Bioinformatics analysis reveals TSPAN1 as a candidate biomarker of progression and prognosis in pancreatic cancer

Chenhui Ma; ZeLong Cui; YiChao Wang; Lei  Zhang; JunYe Wen; HuaiBin Guo; Na Li; WanXing Zhang

doi:10.17305/bjbms.2020.5096

Authors

Chenhui Ma Department of Hepatobiliary Medicine, Hebei General Hospital, Shijiazhuang, China.
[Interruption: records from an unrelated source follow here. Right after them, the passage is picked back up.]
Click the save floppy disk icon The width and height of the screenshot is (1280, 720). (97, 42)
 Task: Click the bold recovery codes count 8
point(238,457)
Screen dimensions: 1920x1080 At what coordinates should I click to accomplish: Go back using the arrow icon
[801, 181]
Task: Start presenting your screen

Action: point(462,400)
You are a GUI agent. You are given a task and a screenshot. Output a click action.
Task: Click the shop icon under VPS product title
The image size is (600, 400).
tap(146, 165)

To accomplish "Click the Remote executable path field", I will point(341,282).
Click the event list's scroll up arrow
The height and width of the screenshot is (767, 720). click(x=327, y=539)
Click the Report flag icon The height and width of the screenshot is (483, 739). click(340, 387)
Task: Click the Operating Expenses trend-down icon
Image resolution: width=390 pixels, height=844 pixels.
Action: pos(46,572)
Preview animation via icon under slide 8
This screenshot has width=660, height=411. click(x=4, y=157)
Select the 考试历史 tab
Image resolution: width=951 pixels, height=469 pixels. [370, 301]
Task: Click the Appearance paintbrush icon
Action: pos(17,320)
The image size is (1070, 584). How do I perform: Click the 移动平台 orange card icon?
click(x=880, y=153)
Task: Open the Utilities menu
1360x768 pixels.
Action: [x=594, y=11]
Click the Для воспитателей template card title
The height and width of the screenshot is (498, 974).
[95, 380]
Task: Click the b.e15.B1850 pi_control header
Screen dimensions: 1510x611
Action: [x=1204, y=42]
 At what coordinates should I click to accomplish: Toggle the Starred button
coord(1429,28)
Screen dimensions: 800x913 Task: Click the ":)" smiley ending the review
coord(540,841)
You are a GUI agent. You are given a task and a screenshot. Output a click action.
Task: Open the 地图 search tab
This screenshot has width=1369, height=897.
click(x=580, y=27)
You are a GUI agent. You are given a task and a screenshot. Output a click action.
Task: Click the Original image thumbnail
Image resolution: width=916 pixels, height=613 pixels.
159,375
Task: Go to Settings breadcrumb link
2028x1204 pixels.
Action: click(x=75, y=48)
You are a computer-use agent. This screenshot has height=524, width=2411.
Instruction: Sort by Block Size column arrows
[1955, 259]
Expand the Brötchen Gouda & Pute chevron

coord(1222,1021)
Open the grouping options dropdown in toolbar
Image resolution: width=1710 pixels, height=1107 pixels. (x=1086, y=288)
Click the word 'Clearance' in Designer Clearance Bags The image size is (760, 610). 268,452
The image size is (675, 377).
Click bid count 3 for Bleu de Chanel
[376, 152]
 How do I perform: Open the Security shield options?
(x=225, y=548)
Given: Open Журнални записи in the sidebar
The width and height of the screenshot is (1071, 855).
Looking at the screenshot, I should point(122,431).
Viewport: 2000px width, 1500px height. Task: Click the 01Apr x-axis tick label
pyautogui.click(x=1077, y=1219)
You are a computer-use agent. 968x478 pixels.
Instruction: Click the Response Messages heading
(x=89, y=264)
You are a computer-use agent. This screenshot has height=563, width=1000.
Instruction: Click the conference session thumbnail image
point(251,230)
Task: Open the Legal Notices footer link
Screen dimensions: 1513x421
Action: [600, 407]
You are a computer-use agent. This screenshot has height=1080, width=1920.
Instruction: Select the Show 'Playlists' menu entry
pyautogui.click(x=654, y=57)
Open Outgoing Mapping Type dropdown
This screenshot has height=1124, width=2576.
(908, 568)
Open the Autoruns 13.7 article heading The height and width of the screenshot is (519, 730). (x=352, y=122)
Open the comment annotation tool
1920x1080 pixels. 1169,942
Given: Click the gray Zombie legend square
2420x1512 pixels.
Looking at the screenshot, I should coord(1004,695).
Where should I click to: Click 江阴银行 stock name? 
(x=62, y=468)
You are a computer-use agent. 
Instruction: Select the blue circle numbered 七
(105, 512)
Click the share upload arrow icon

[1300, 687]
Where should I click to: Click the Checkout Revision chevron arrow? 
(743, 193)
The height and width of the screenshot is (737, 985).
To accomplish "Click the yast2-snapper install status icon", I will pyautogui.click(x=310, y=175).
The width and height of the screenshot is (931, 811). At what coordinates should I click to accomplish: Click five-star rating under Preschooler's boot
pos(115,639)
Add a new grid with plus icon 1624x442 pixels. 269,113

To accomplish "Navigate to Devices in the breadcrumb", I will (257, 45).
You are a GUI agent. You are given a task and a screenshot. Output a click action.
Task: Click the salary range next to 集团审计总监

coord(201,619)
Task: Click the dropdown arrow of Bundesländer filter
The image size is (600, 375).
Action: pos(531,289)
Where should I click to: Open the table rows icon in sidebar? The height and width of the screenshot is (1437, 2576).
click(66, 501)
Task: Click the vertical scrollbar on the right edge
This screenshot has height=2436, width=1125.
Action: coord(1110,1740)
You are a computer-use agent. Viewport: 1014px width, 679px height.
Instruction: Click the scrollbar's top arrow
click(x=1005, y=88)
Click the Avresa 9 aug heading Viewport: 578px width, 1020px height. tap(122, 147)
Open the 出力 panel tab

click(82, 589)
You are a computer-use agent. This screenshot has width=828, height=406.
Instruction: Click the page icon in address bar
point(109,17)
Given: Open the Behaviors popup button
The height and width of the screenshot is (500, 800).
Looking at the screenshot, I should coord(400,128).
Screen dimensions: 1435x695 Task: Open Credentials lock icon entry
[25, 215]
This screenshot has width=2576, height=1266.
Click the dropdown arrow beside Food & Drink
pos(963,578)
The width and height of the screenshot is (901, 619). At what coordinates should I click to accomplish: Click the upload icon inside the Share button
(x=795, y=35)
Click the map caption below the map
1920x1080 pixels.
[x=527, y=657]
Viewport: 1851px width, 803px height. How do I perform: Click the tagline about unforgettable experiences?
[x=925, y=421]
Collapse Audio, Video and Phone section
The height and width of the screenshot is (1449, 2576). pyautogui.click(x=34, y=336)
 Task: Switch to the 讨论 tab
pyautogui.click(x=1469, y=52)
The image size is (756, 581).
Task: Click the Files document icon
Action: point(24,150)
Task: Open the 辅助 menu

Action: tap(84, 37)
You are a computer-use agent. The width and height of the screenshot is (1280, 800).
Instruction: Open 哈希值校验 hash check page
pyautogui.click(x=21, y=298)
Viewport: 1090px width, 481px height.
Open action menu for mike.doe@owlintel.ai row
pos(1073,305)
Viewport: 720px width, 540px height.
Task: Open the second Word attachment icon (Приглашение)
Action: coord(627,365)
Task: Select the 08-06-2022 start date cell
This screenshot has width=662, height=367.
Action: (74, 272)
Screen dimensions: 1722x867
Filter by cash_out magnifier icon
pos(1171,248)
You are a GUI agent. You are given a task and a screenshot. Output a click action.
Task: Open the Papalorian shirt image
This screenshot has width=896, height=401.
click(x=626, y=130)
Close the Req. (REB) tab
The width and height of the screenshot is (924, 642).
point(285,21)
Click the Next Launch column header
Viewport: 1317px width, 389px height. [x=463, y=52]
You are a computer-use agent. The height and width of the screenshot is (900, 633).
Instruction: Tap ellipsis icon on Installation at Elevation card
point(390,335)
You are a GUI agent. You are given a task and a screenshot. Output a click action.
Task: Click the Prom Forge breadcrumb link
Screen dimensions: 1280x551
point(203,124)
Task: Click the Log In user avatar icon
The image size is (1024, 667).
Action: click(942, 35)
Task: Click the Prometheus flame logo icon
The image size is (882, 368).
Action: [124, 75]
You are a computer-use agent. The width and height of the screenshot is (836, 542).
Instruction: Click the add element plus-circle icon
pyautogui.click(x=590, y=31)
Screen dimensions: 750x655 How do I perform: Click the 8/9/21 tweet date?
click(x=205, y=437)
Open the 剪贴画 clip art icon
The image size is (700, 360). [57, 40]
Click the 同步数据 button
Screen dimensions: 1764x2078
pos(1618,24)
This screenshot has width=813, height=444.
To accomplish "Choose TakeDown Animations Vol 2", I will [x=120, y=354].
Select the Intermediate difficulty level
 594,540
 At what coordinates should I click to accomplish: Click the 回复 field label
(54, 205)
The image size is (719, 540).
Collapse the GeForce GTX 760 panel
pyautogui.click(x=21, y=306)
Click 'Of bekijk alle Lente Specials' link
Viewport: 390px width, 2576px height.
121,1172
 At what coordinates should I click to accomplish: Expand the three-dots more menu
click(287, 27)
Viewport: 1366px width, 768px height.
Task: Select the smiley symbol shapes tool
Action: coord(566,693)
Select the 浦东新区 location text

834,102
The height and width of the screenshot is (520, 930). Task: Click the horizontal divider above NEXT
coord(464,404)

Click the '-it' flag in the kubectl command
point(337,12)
Graduate school of North China University of Science and Technology, Tangshan, China https://orcid.org/0000-0001-6254-1441
ZeLong Cui Department of Hematology, Qilu Hospital of Shandong University, Jinan, China
YiChao Wang Graduate School of North China University of Science and Technology, Tangshan, China
Lei Zhang Department of hepatobiliary, Hebei General Hospital, Shijiazhuang, China.
JunYe Wen Department of Hepatobiliary diseases, Hebei General Hospital, Shijiazhuang, China.
HuaiBin Guo Department of Hepatobiliary diseases, Hebei General Hospital, Shijiazhuang, China.
Na Li Department of Hepatobiliary diseases, Hebei General Hospital, Shijiazhuang, China.
WanXing Zhang Department of Hepatobiliary diseases, Hebei General Hospital, Shijiazhuang, China.

DOI:

https://doi.org/10.17305/bjbms.2020.5096

Keywords:

Pancreatic Cancer, TSPAN1, TCGA, GEO dataset, Diagnosis and prognosis, KEGG

Abstract

Pancreatic cancer (PCC) is a common malignant tumor of the digestive system that is resistant to traditional treatments and has an overall 5-year survival rate of <7%. Transcriptomics research provides reliable biomarkers for diagnosis, prognosis, and clinical precision treatment, as well as the identification of molecular targets for the development of drugs to improve patient survival. We sought to identify new biomarkers for PCC by combining transcriptomics and clinical data with current knowledge regarding molecular mechanisms. Consequently, we employed weighted gene co-expression network analysis and differentially expressed gene analysis to evaluate genes co-expressed in tumor versus normal tissues using pancreatic adenocarcinoma data from The Cancer Genome Atlas and dataset GSE16515 from the Gene Expression Omnibus. Twenty-one overlapping genes were identified, with enrichment of key Gene Ontology and Kyoto Encyclopedia of Genes and Genomes pathways, including epidermal growth factor receptor signaling, cadherin, cell adhesion, ubiquinone, and glycosphingolipid biosynthesis pathways, and retinol metabolism. Protein-protein interaction analysis highlighted 10 hub genes, according to Maximal Clique Centrality. Univariate and multivariate COX analyses indicated that TSPAN1 serves as an independent prognostic factor for PCC patients. Survival analysis distinguished TSPAN1 as an independent prognostic factor among hub genes in PCC. Finally, immunohistochemical staining results suggested that the TSPAN1 protein levels in the Human Protein Atlas were significantly higher in tumor tissue than in normal tissue. Therefore, TSPAN1 may be involved in PCC development and act as a critical biomarker for diagnosing and predicting PCC patient survival.